Anna Thalberg et son époux Klaus sont des travailleurs agricoles nouvellement installés dans une chaumière du village d'Eisingen. Alors que la sécheresse s'est installée dans la région, « la rousse, l'étrangère aux yeux de miel » exerce une attraction sexuelle sur les maris. Tout ce qui va de travers au village lui est vite imputé par de méchantes langues comme Gerda la voisine. Celle-ci est tellement remontée contre Anna qu'elle est allée elle-même à pieds jusqu'à Wurtzbourg pour dénoncer la sorcière auprès de l'« examinateur », le terrible Vogel qui traque les sorcières de la principauté au nom de l'évêque.
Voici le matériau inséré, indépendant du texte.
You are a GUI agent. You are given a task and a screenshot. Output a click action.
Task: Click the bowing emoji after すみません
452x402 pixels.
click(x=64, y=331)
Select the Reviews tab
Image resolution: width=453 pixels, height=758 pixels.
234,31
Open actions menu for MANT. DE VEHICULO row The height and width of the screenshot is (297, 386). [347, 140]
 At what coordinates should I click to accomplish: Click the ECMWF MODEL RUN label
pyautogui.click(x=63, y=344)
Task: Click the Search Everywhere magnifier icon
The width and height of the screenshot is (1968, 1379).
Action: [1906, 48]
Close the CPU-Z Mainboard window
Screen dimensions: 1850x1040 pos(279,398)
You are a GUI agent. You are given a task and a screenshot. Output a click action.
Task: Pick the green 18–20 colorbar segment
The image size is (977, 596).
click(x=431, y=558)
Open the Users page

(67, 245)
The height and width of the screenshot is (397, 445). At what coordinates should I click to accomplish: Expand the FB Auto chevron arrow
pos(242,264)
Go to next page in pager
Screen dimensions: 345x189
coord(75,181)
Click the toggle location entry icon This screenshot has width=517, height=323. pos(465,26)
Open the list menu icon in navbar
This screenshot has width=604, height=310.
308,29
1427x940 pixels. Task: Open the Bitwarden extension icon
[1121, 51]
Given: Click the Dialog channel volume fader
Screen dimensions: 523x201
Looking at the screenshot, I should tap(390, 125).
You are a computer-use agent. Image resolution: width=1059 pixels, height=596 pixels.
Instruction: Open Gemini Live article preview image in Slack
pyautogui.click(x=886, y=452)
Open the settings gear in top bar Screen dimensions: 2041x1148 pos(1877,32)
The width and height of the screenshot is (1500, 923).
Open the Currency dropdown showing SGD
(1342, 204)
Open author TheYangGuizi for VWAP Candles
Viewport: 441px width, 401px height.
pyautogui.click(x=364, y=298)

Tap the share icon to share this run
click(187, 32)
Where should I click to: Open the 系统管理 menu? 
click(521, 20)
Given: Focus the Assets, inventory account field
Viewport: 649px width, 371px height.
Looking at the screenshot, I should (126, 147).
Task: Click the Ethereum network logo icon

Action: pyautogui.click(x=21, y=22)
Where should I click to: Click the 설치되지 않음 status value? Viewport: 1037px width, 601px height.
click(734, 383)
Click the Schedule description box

Aussitôt la machine ecclésiastique se met en branle. Les atroces séances de torture doivent aboutir aux aveux d'Anna, qui pourtant résiste vaillamment aux tortionnaires et à la poire d'angoisse. Le curé Friedrich, remué par la mort de son frère mécréant et les violences qui ont coûté la vie à ses neveux, prend à cœur la cause de sa paroissienne qu'il sait bonne catholique. S'il ne peut empêcher qu'on allume le bûcher, l'entêtement du prêtre pour que la charité triomphe est salué par le romancier qui dénonce avec force la perversité du fanatisme, l'arrogance du clergé et l'aveuglement populaire.
L'originalité de ce court roman n'est pas à chercher dans le champ historique — encore que des épisodes antérieurs soient évoqués — mais à trouver dans la structure narrative. Des chapitres qui n'ont qu'un point final, une marge importante pour décaler des séquences de pensées intimes, une disposition en deux colonnes pour la confrontation d'Anna avec le confesseur Hahn (deux petits chapitres remarquables): voilà pour l'apparence du texte. Mais plus importante que ces dispositifs formels est la qualité d'une écriture qui reprend avec talent les sentiments personnels des acteurs du drame, la force de caractère d'Anna et du curé d'Eisingen, et même, en un sens, la présence du Diable.
• Eduardo Sangarcia : Anna Thalberg. Traduit de l'espagnol par Marianne Millon. Éditions La Peuplade (Saguenay, Québec), 2022, 158 pages.